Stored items
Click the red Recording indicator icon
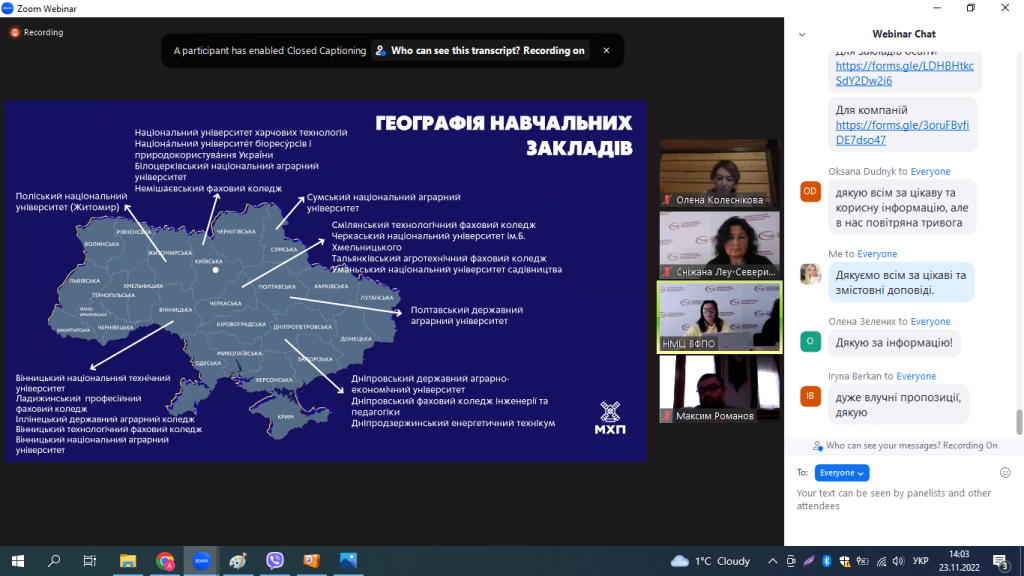The height and width of the screenshot is (576, 1024). pyautogui.click(x=15, y=32)
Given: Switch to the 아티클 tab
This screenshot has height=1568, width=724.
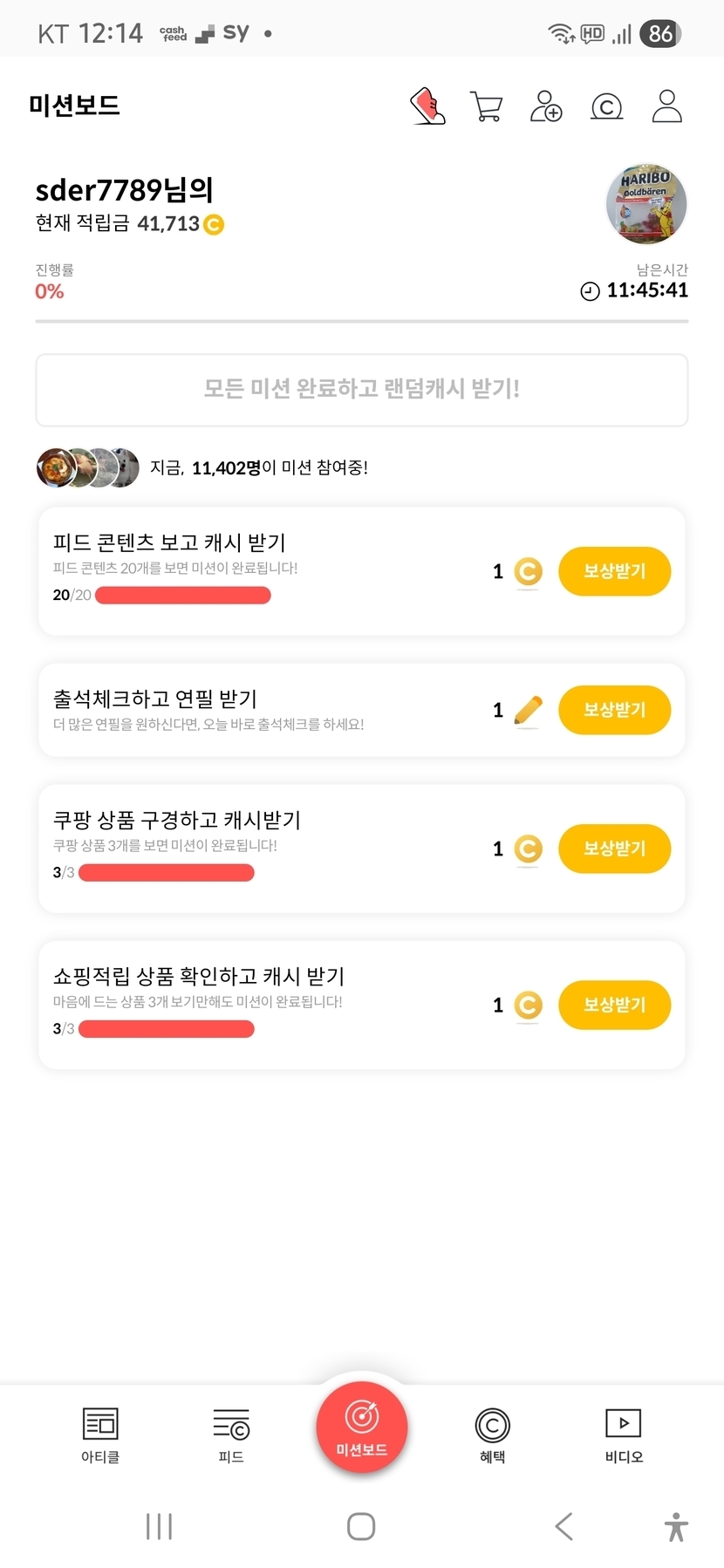Looking at the screenshot, I should pos(100,1435).
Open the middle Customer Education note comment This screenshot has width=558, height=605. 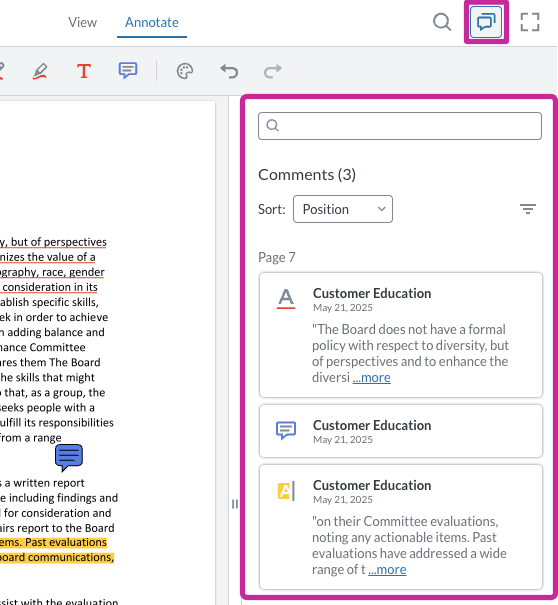[x=401, y=431]
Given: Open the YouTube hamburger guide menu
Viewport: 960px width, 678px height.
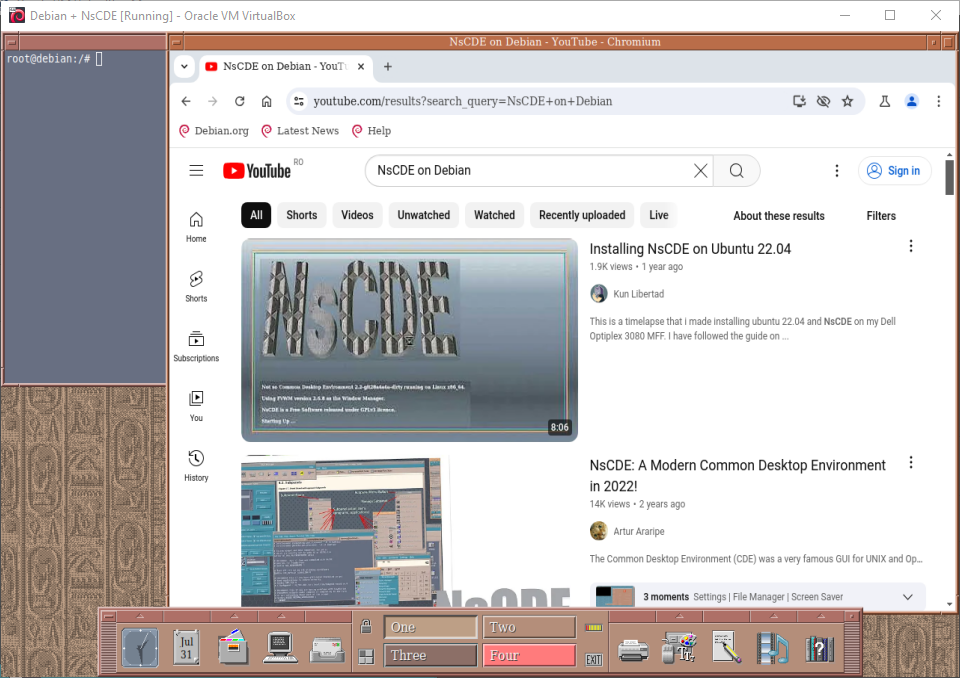Looking at the screenshot, I should pyautogui.click(x=196, y=171).
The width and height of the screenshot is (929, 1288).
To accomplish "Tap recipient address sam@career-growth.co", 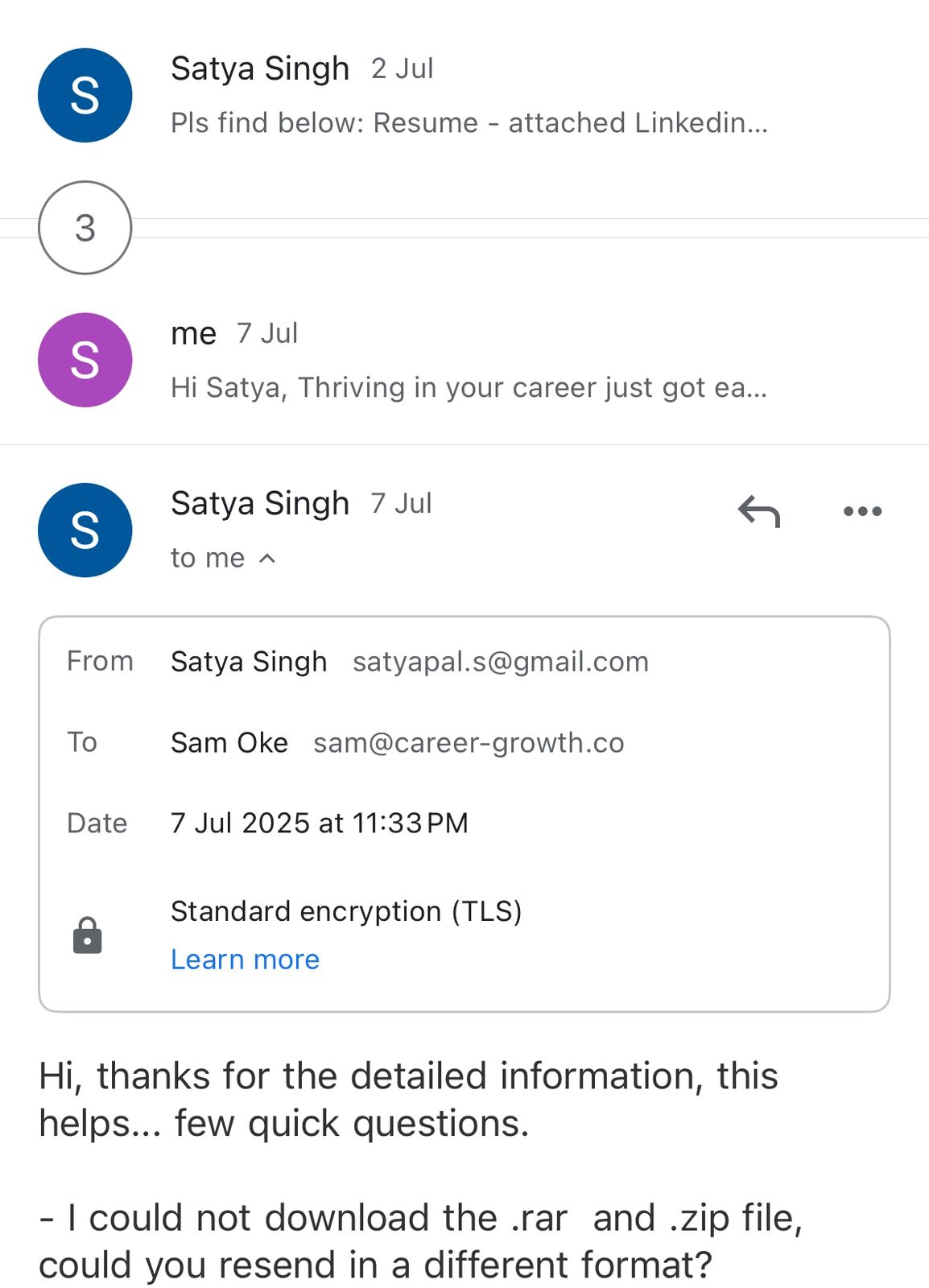I will point(469,743).
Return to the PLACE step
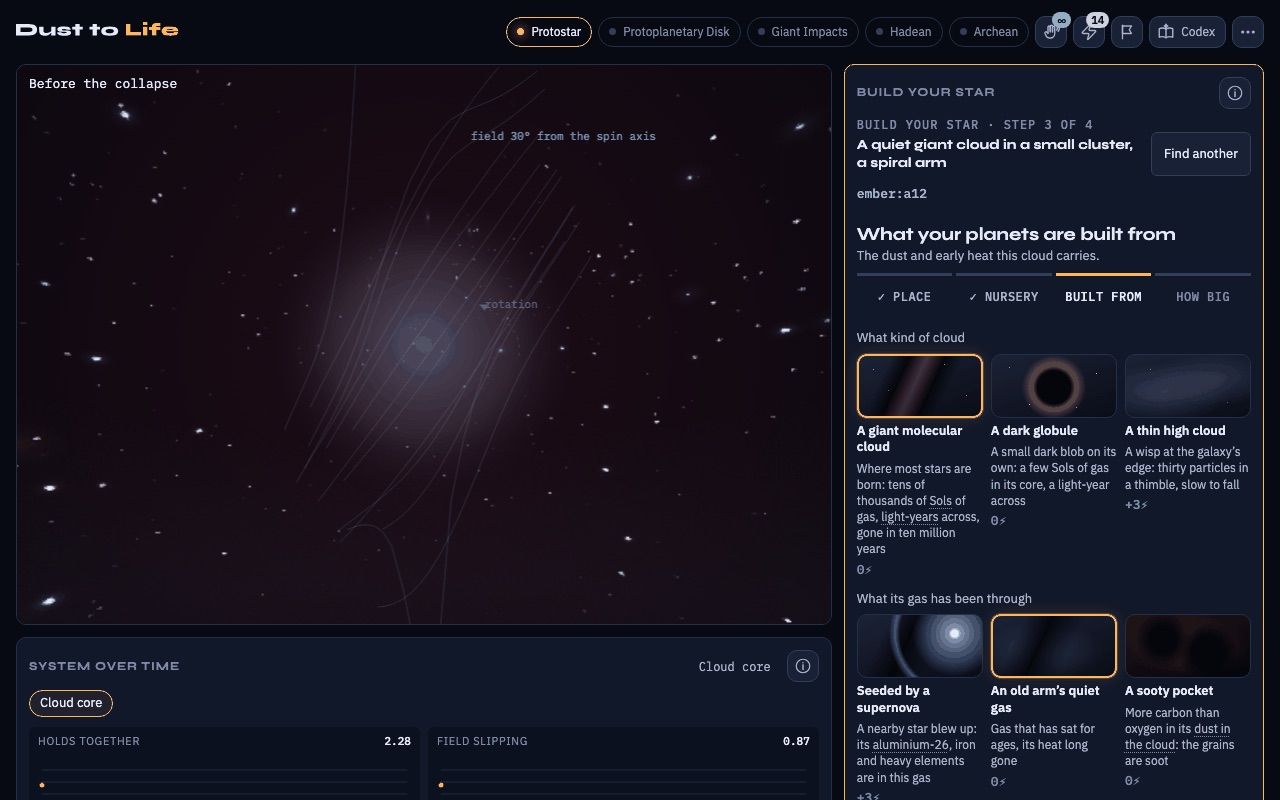Screen dimensions: 1280x800 coord(904,297)
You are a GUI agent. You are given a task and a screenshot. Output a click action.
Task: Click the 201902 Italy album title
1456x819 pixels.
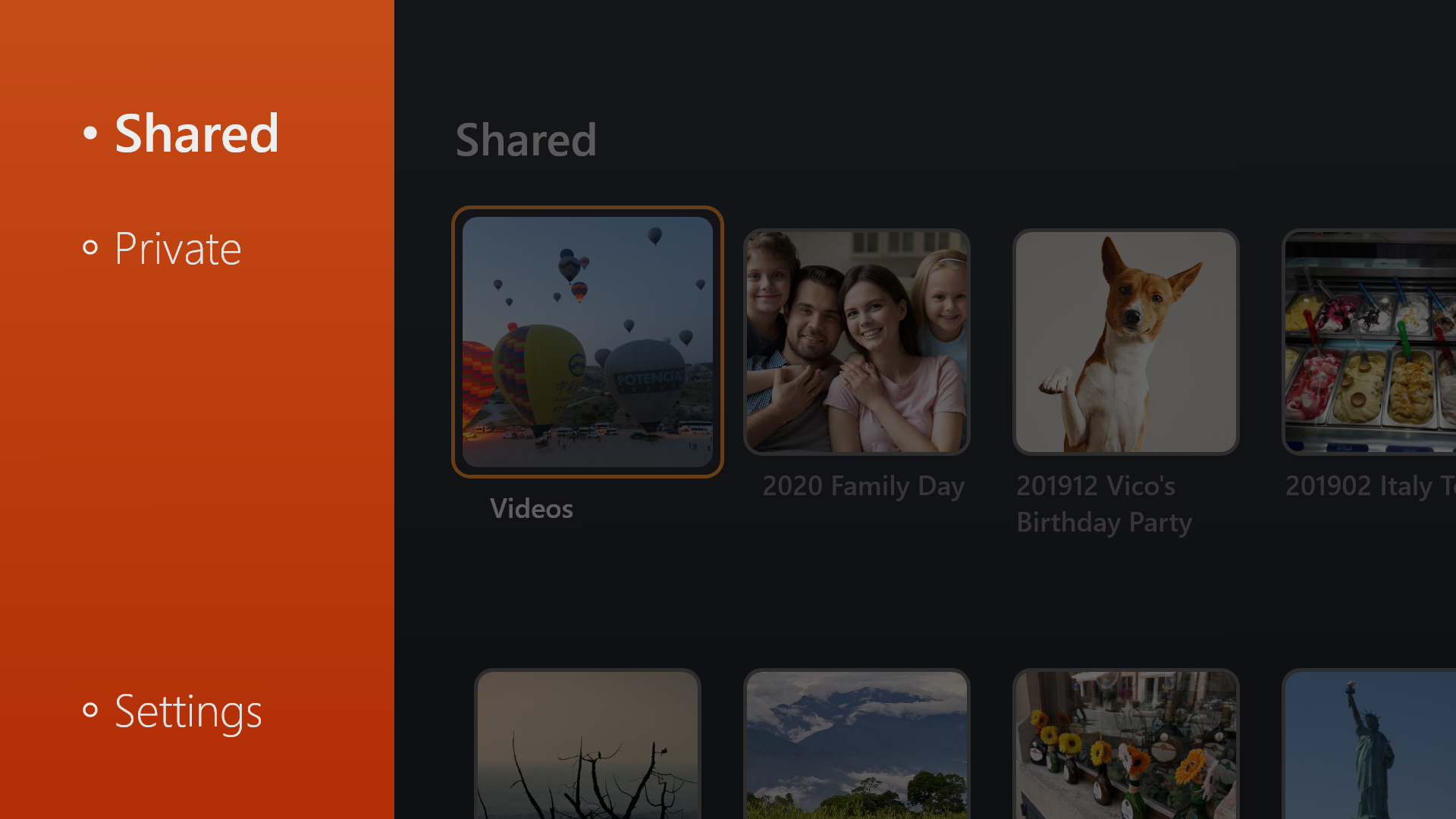coord(1371,486)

(Problem to solve)
Leave out the pictures and repeat exactly the lines from the one containing "Return to the PLACE step" through the last line of the entries.

(Task result)
Return to the PLACE step
Screen dimensions: 1280x800 coord(904,297)
You are a GUI agent. You are given a task and a screenshot. Output a click action.
Task: Click the 201902 Italy album title
1456x819 pixels.
coord(1371,486)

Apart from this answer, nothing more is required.